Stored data
☆ ☆ ☆ ☆ ☆ ☆ ☆

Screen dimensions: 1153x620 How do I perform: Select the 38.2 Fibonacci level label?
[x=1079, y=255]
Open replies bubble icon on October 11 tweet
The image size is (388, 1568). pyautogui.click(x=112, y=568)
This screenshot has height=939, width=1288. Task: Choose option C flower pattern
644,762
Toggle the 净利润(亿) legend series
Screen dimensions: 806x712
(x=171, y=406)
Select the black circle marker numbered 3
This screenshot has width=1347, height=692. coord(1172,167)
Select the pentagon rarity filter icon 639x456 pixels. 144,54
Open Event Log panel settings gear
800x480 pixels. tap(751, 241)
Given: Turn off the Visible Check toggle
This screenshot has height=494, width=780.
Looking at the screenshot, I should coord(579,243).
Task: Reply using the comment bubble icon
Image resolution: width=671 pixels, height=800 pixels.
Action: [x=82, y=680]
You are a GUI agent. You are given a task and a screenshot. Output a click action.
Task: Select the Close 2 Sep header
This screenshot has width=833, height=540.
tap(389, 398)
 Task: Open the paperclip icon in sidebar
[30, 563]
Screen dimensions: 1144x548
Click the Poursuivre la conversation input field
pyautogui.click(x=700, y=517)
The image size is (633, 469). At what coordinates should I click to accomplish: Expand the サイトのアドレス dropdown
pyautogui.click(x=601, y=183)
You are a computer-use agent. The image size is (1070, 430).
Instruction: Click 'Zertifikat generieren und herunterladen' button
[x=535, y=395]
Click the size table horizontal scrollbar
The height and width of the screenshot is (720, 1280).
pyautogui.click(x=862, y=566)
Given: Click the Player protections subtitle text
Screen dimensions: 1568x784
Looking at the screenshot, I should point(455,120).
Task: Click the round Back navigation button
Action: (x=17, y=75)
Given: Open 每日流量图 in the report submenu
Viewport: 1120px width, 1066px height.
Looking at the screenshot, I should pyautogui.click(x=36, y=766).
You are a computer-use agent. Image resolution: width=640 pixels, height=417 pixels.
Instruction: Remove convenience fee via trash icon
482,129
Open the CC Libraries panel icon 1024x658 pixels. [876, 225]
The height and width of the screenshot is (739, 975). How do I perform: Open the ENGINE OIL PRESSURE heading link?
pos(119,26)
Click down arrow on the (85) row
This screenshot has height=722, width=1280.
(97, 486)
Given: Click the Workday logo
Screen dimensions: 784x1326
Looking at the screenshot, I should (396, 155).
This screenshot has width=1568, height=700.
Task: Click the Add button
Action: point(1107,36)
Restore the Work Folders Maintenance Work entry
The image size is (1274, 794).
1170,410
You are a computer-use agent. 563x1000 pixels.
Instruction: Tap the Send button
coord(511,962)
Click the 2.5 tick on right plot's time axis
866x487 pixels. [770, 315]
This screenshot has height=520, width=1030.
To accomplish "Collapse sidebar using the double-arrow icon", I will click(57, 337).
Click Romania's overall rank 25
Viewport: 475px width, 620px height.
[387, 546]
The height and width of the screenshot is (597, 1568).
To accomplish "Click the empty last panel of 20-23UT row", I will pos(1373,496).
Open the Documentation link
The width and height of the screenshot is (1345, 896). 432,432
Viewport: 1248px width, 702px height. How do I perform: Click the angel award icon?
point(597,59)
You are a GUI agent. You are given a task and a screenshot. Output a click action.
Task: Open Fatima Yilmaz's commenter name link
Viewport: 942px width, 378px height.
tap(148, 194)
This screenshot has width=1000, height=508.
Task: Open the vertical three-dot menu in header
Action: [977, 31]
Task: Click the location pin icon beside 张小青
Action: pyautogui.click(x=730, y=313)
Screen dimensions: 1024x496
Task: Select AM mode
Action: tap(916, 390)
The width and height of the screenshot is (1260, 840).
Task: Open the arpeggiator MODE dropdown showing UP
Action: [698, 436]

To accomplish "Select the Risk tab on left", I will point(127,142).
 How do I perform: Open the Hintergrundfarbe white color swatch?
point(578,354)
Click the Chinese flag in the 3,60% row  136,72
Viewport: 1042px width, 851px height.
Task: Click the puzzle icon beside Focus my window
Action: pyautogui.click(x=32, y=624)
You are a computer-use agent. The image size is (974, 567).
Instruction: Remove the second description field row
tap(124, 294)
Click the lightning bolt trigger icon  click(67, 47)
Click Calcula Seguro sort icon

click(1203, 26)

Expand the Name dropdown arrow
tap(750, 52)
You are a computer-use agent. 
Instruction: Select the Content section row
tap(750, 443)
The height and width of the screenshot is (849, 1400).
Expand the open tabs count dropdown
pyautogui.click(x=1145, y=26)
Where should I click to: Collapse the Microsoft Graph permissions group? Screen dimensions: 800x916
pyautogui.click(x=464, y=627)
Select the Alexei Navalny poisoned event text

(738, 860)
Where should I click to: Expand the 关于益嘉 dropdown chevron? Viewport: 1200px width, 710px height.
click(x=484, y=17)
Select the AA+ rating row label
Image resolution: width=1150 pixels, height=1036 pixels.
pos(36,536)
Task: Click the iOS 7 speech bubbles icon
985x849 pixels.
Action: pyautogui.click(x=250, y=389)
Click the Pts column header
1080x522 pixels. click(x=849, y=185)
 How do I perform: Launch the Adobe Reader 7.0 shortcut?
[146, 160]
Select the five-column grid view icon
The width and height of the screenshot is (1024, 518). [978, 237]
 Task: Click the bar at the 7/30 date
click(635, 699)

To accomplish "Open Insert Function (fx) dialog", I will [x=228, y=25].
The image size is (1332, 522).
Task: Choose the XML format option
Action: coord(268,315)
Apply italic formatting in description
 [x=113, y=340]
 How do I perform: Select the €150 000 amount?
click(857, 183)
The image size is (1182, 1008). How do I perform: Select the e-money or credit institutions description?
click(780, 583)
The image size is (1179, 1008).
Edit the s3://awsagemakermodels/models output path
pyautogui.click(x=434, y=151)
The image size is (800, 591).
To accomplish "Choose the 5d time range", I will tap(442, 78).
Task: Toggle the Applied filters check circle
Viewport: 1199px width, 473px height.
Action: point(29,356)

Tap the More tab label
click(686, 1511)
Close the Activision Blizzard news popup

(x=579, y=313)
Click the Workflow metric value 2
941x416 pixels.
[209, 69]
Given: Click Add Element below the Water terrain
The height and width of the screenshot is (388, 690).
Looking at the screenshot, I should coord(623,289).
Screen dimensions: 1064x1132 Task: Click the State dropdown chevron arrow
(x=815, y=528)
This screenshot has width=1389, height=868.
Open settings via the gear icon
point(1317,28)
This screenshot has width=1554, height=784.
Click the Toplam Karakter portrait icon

☆ ☆ ☆ ☆ ☆ ☆ ☆

PROMPT: Using the data above, count the lines where "computer" appears. Reply with the number only.

ANSWER FOR THIS EXERCISE: 5